Farm groups say GAO report on EPA proves WOTUS flawed
Two key farm groups said Monday that a Government Accountability Office report saying the Environmental Protection Agency illegally used social media to promote the Waters of the United States rule proved that WOTUS — also known as the Clean Water Rule — is flawed, but EPA defended itself against the report.
Senate Environment and Public Works Committee Chairman James Inhofe, R-Okla., requested the investigation.
GAO said EPA violated provisions of the Financial Services and General Government Appropriations Act. 2014, which prohibits the use of EPA’s appropriations for unauthorized publicity or propaganda purposes and also prohibits the use of agency resources for indirect or grassroots lobbying.
The GAO’s general counsel advised the EPA to report the violations and the costs associated with the violation of the law to the president and Congress, with a copy to the comptroller general, as required by the Antideficiency Act.
But an EPA spokeswoman said, “We disagree with their assessment, and we will fulfill whatever reporting requirements are necessary.”
“We maintain that using social media to educate the public about our work is an integral part of our mission,” the spokeswoman said.
“We have an obligation to inform all stakeholders about environmental issues and encourage participation in the rulemaking process.
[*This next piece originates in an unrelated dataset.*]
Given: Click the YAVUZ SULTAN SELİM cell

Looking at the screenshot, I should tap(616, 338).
We use social media tools just like all organizations to stay connected and inform people across the country about our activities,” she said.
“Our social media activity simply directed the recipient to the general webpage about the Clean Water Rule. EVERY stakeholder and EVERY stakeholder group —whether they supported or opposed the rule — was provided the same link to the general web page on education and outreach materials, emails, and presentations, and were told the deadline for submitting public comments and how to do so.
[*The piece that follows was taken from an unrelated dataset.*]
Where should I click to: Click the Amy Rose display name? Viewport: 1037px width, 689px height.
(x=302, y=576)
“At no point did the EPA encourage the public to contact Congress or any state legislature.”
The GAO found that the EPA’s use of Thunderclap, in which a single social media message can be shared across multiple Facebook, Twitter and Tumblr accounts at the same time, was a prohibited use of EPA’s appropriations.
But the EPA spokeswoman also noted that GAO had agreed that EPA’s #DitchtheMyth and #CleanWaterRules campaigns were legal, and that EPA did not mention specific legislation in any of its social media.
American Farm Bureau Federation President Bob Stallman said in a release, “It’s clear from this report that EPA orchestrated this matter in a biased fashion. Now it’s up to Congress to clean up this mess by including a corrective measure in the omnibus bill now taking shape on Capitol Hill.”
“Courts already have declared serious doubts about the legal authority for the rule,” Stallman continued. “Now that it has become clear that the agency used illegal tactics to manufacture ill-informed support for the rule, Congress should act immediately to prohibit implementation of this rule, which is the product of an unlawful and misguided process.”
“We applaud U.S. Senate Environment and Public Works Chairman Jim Inhofe for asking GAO to conduct this investigation,” he added.
“The GAO findings vindicate those, like the American Farm Bureau Federation, who have claimed all along that EPA’s tactics advocating for this rule stepped past the bounds of proper agency rulemaking. EPA was focused only on promoting the rule rather than hearing good-faith concerns from a wide cross-section of Americans. The public deserves better when important matters of public policy are at stake.”
National Cattlemen’s Beef Association President Philip Ellis said, “The WOTUS rule is a flawed rule from a flawed process, and we thank Sen. Inhofe for calling attention to this clear violation of the law. The EPA’s zealous advocacy of their rule in violation of federal law shows the extremes to which this administration will go to subvert public opinion in favor of their far-reaching environmental agenda.”